» **TO BE DONE**: Reproduce word for word the part of the PHP forum thread below that runs from "The simple way" down to "from this script.".

» **SELECTED PASSAGE**:

§ §

CODEWITHSUNDEEP
php
showkey
showkey

Reputation: 338

Immediately display intermediate results of a lengthy PHP script

There are 8000 html files in my data directory.I parsed all the html files via traversing the target directory and to call the parse function.The filename will be displayed when to be parsed in my program.

<?php
base_dir="c:\data";
function parse($fname){
//to parse data from the file,omitted codes
    echo $fname;
    }   

foreach(new RecursiveDirectoryIterator(base_dir) as $item){
    parse($item);
    }
?>

I found that the filenames will be displayed on the web page until my whole php file was executed,the filenames will be displayed in 10 minutes ,filename is not displayed one by one when one file is pared over. How can i display the result instantly on the web page one by one,not wait until the whole php file was finished?
It is important for me to get the file name dispalyed that i know if there is problem in my code,if long time passed ,nothing displayed in the web page will make me nervous.

Upvotes: 0

Views: 920

Answers (3)

LSerni
LSerni

Reputation: 57453

1. PLAIN

The simple way is to disable any output buffering, and use flush for good measure. Also, disabling compression.

<?php
    while (ob_get_level()) {
        ob_end_clean(); // or ob_end_flush() if you want to display previous output from this script.
    }

    ...
    print "Whatever\n";
    flush();

The above allows for minimal modification to your current code. It has few guarantees since the actual workflow between the parse process and your browser might contain entities (proxies, etc.) on which you have little or no control; if you execute external programs, those might be fully buffered instead of line buffered; and so on.

2. AJAX

A more complicated (but satisfying) way is, if possible, break this into two chunks. This also poses a security risk that needs addressing.

§ §

(Records from a pointing dataset)
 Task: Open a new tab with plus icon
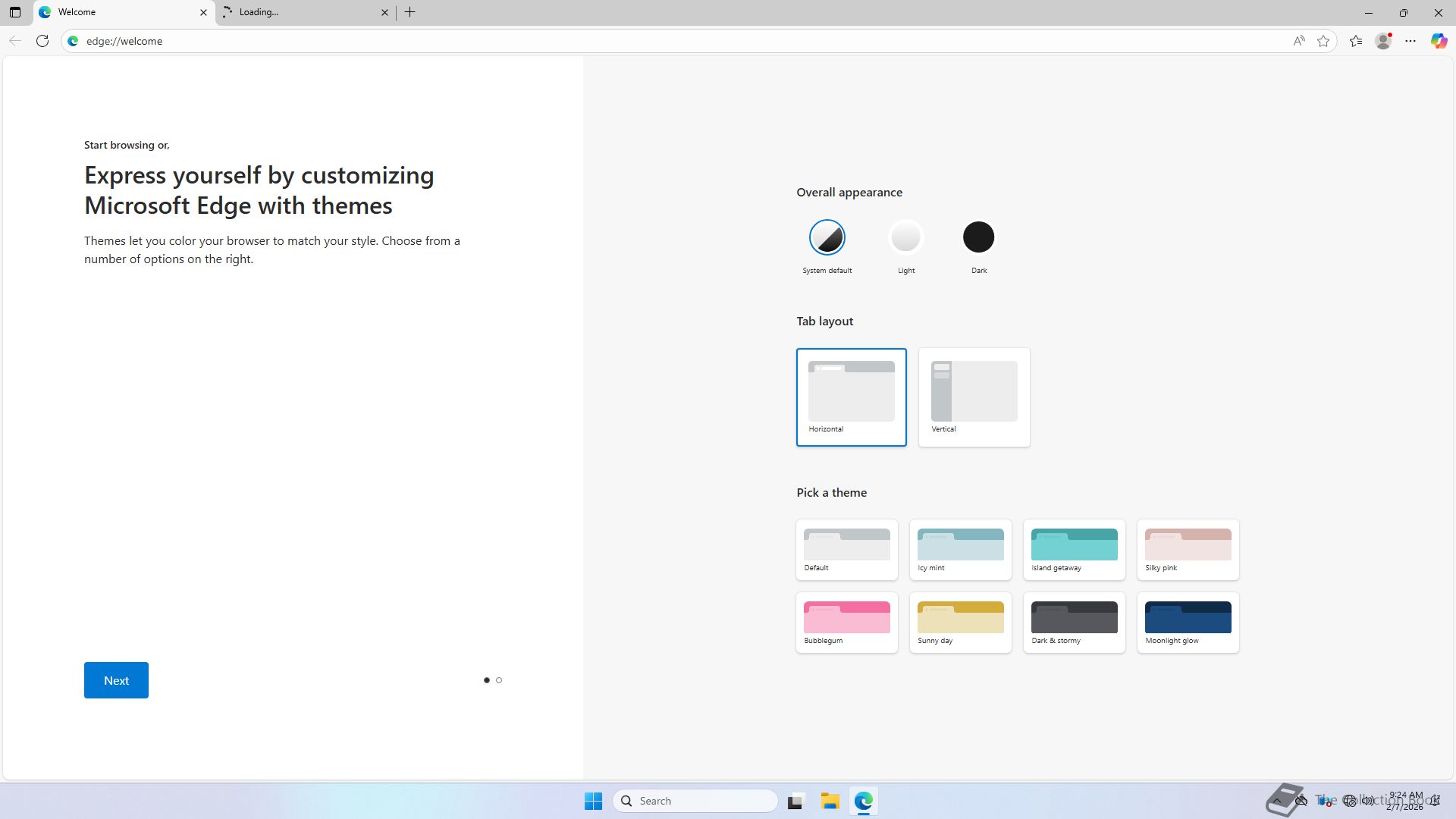(410, 12)
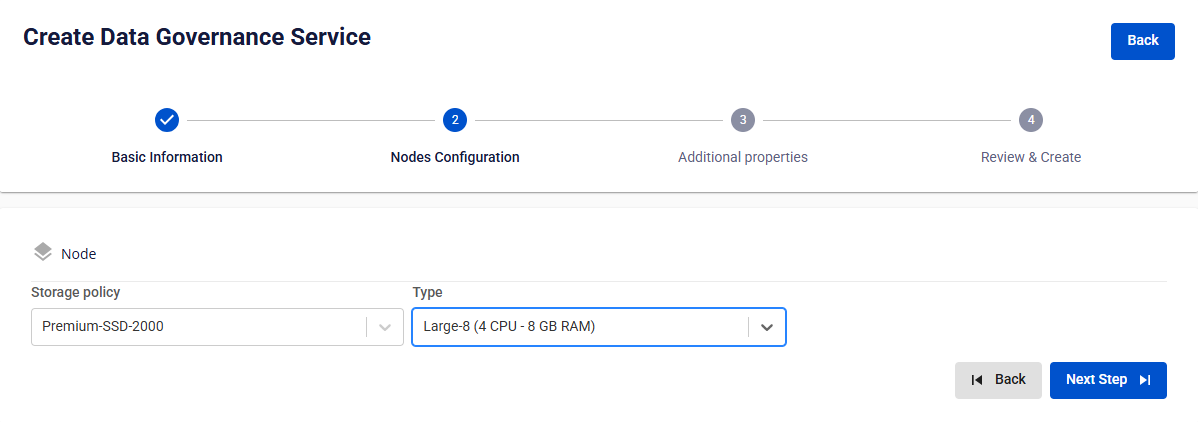Open the Large-8 type combo box

click(599, 327)
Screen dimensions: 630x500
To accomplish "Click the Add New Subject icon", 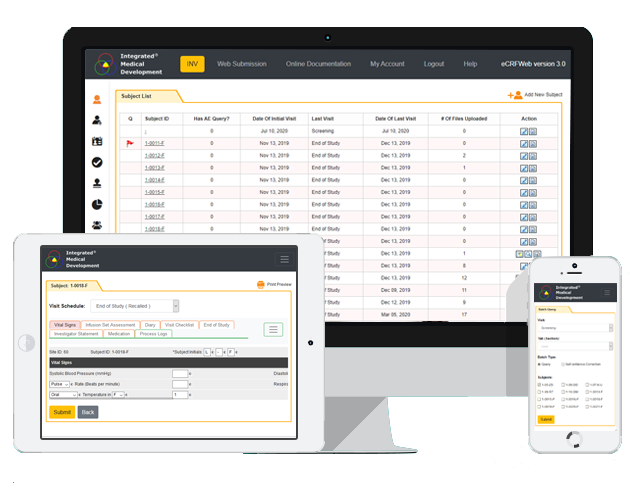I will pyautogui.click(x=516, y=96).
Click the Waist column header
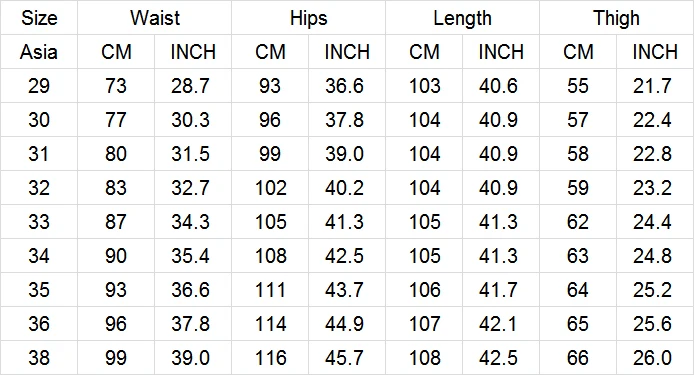This screenshot has height=375, width=694. tap(155, 18)

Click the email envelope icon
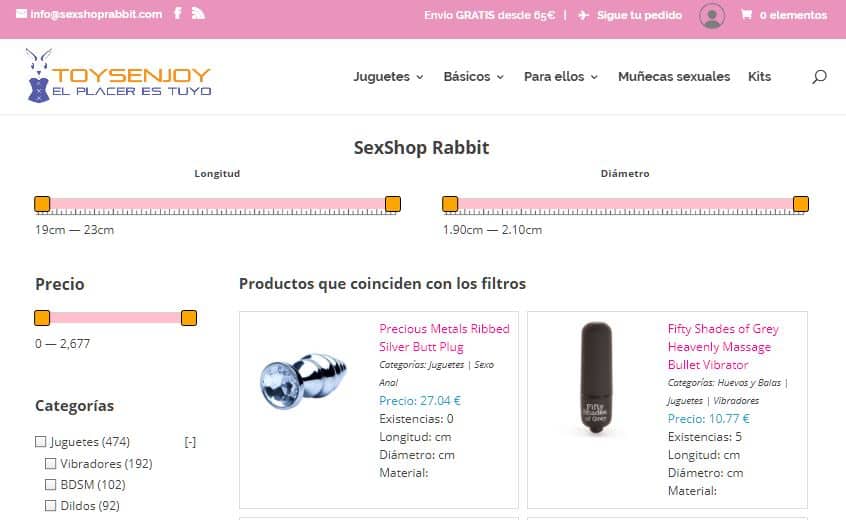(x=22, y=13)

§ §

» **WRITTEN SOLUTION**:
The simple way is to disable any output buffering, and use flush for good measure. Also, disabling compression.

<?php
    while (ob_get_level()) {
        ob_end_clean(); // or ob_end_flush() if you want to display previous output from this script.